12 oct. 2014

L'Artiste du Scrimshaw

Le scrimshaw fut surtout un loisir de marins trompant l'ennui des longs voyages en ciselant des dessins sur l'os ou l'ivoire. Les bateaux revenaient des mers lointaines chargés de barriques de graisse et d'huile de cachalot, intensivement utilisée pour l'éclairage et la lubrification avant le développement de l'industrie du pétrole.

En août 1826, la Susan part de Nantucket pour poursuivre les baleines dans le Pacifique. Elle revient au bout de trois ans à son port de départ avec environ 2700 barriques d'huile.

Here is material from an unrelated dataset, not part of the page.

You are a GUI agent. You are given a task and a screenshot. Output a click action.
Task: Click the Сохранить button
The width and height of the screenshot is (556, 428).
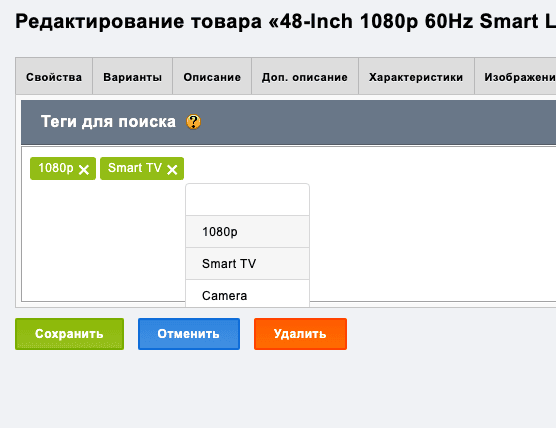click(70, 334)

Frederick Myrick est à bord. Il est un des premiers marins qui date et signe des scrimshaws de dents de baleine. 36 pièces lui sont attribuées. Sur un modèle unique, elles offrent des différences de détails, comme par exemple les pleines voiles lors des transits ou les voiles réduites pour la chasse.

A l'exception de neuf pièces, tous les scrimshaws de ce groupe sont datés. Ces dates s'échelonnent entre décembre 1828 et septembre 1829, couvrant la fin de la chasse et le retour.

Cependant il est difficile de conclure sur la signification précise de cette datation, liée soit à l'exécution de la pièce soit aux événements du bord. Deux des pièces datées et quatre non datées montrent d'autres bateaux, et rien n'empêche de penser que l'artiste les a réalisées sur commande après son retour.

Le 26 octobre à Boston, Skinner vend un scrimshaw non daté signé par Myrick montrant le bateau Frances au large du Pérou, lot 236 estimé $ 150K. Il porte le même couplet que beaucoup d'autres pièces, d'origine non identifiée mais remémorant l'ambiance de ces voyages : 'Death to the living, long life to the killers, success to the sailors' wives and greasy luck to whalers'.